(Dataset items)
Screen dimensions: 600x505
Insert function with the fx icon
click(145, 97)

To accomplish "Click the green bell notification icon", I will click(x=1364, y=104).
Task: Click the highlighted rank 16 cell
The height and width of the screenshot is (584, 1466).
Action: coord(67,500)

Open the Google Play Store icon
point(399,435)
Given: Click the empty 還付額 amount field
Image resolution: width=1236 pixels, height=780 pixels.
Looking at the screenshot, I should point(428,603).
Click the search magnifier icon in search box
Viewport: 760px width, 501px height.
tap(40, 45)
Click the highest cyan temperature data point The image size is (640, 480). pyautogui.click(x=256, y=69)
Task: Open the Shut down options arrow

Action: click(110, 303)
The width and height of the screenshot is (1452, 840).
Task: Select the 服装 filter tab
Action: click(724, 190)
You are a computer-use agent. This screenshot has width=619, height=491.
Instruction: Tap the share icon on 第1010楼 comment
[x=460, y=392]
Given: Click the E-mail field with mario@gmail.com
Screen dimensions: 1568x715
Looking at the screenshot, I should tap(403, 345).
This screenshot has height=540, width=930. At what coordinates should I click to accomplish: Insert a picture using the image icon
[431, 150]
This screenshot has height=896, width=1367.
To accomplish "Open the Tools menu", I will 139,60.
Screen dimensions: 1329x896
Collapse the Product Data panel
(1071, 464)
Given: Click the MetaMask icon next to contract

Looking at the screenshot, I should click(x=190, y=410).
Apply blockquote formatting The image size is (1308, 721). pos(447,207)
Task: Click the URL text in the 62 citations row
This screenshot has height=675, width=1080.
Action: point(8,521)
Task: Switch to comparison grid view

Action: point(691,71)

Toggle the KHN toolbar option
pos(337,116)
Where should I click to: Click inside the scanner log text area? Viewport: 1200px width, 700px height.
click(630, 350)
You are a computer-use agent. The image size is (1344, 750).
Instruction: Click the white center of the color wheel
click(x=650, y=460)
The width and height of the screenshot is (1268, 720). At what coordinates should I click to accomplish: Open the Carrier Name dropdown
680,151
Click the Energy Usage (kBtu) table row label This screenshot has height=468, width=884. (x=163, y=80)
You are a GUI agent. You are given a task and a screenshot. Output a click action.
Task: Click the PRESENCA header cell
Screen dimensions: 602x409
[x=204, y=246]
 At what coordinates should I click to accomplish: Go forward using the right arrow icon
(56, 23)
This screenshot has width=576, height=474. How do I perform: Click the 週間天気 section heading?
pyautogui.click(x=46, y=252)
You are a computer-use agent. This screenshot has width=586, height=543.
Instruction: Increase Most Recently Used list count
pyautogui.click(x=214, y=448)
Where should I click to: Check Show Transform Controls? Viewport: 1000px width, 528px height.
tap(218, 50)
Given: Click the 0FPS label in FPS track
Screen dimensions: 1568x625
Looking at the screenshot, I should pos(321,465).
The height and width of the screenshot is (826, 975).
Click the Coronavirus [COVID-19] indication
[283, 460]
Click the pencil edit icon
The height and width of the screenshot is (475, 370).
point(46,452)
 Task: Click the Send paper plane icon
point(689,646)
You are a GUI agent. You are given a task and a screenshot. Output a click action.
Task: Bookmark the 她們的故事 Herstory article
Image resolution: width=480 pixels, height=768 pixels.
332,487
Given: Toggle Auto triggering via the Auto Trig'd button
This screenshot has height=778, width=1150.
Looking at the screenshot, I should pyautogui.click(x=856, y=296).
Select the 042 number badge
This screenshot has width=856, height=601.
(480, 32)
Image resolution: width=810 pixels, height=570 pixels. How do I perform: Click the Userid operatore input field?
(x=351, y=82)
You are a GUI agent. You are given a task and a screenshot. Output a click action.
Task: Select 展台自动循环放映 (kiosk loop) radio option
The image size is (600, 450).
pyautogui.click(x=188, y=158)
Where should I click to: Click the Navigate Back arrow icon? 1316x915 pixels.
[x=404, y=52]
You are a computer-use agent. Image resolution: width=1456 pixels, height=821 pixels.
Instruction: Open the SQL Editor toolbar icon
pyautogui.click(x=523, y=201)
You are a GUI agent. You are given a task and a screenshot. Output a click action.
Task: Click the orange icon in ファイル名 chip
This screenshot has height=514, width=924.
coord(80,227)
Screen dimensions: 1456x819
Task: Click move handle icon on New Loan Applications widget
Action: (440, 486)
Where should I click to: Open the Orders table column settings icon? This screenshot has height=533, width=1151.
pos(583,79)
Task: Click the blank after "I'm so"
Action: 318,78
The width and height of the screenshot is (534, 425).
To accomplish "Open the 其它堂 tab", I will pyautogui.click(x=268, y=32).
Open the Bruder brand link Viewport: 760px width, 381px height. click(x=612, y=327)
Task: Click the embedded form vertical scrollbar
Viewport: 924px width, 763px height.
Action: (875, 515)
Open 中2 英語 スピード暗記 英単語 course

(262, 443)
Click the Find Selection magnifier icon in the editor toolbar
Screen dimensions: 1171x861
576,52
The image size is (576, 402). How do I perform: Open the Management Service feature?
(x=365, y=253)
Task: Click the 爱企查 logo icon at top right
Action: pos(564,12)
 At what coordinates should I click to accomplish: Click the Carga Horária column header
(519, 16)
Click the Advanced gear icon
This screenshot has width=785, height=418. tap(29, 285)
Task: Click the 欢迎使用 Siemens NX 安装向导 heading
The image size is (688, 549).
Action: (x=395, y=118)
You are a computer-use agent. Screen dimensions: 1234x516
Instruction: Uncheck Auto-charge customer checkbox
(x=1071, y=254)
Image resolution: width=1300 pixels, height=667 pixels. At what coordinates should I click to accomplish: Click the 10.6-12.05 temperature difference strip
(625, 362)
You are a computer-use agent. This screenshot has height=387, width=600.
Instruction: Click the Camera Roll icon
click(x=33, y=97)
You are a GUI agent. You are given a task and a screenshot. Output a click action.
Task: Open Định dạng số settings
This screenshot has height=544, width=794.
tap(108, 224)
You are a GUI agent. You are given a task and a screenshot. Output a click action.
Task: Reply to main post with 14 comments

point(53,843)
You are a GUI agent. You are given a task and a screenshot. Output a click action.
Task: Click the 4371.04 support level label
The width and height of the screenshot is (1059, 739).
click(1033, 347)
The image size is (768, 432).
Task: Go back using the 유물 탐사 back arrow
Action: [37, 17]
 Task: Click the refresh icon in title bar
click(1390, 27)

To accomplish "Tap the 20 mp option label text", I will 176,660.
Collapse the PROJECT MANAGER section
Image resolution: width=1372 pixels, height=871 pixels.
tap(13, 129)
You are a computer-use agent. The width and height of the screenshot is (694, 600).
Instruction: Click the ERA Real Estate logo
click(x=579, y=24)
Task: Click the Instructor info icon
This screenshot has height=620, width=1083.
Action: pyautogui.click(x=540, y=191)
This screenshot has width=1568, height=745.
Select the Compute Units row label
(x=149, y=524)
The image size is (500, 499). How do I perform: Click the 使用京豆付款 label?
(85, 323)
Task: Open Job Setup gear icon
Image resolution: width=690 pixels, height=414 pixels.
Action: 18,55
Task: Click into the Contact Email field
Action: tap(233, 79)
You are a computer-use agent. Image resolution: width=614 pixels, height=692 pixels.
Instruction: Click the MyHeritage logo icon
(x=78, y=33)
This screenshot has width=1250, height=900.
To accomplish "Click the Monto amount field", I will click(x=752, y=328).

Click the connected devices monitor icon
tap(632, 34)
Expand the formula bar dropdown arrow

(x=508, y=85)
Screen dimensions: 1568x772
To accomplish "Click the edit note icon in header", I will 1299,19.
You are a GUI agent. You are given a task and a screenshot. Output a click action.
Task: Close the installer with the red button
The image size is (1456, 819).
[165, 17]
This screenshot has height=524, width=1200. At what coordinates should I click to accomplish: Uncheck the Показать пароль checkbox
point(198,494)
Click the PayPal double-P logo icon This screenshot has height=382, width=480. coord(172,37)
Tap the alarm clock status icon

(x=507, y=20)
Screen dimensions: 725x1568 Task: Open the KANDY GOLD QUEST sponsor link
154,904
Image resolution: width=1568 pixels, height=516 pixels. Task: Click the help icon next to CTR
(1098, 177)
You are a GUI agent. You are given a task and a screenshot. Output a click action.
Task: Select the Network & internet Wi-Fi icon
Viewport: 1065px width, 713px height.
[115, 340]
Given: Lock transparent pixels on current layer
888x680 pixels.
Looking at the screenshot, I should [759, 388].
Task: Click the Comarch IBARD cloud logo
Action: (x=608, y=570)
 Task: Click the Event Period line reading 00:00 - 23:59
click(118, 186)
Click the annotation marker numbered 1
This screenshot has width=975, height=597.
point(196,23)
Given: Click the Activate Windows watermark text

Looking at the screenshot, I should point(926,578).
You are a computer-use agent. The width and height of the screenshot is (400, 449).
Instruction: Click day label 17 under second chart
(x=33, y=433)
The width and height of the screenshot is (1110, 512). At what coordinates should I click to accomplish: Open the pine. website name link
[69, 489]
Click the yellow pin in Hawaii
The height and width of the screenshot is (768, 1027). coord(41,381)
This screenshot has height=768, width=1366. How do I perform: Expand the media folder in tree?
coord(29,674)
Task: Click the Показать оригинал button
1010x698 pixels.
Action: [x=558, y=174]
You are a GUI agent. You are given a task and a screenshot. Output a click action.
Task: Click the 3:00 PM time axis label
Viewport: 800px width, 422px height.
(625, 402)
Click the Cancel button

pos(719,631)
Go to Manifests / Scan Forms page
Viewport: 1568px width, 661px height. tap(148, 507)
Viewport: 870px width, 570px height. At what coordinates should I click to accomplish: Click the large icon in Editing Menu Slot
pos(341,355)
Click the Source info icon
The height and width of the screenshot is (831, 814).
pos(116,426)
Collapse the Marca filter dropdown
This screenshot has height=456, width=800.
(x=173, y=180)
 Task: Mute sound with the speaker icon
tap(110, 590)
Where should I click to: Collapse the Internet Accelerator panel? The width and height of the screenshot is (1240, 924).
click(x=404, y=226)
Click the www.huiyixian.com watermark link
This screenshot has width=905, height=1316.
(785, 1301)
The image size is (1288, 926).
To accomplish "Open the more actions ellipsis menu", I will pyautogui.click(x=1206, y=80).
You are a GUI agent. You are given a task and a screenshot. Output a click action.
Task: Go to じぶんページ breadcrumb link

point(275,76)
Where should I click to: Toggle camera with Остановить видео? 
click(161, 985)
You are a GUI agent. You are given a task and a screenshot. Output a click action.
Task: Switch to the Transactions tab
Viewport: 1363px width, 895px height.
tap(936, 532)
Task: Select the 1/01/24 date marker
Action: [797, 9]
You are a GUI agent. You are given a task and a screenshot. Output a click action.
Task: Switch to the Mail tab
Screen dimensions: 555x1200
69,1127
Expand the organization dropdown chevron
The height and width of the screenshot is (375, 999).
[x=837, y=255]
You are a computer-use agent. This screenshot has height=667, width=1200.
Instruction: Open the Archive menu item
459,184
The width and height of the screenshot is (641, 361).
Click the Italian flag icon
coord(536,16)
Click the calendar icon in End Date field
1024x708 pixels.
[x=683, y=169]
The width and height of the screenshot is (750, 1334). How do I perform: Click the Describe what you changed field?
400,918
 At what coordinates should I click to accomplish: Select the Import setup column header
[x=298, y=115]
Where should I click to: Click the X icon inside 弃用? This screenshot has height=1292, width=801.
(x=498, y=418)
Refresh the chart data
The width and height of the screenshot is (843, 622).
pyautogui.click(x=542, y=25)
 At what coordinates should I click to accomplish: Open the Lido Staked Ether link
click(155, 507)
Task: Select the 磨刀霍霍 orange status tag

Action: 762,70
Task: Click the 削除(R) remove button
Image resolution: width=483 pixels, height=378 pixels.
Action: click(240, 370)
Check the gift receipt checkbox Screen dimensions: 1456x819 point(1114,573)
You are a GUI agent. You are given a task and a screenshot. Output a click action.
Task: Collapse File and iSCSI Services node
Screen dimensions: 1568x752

● **What you are asked to do**
Your response should hold the lines from the first line of the entries above through the line with "Click the search magnifier icon in search box", each retyped exactly, and nothing else.

● **Exercise response**
Screen dimensions: 600x505
Insert function with the fx icon
click(145, 97)

To accomplish "Click the green bell notification icon", I will click(x=1364, y=104).
Task: Click the highlighted rank 16 cell
The height and width of the screenshot is (584, 1466).
Action: coord(67,500)

Open the Google Play Store icon
point(399,435)
Given: Click the empty 還付額 amount field
Image resolution: width=1236 pixels, height=780 pixels.
Looking at the screenshot, I should point(428,603).
Click the search magnifier icon in search box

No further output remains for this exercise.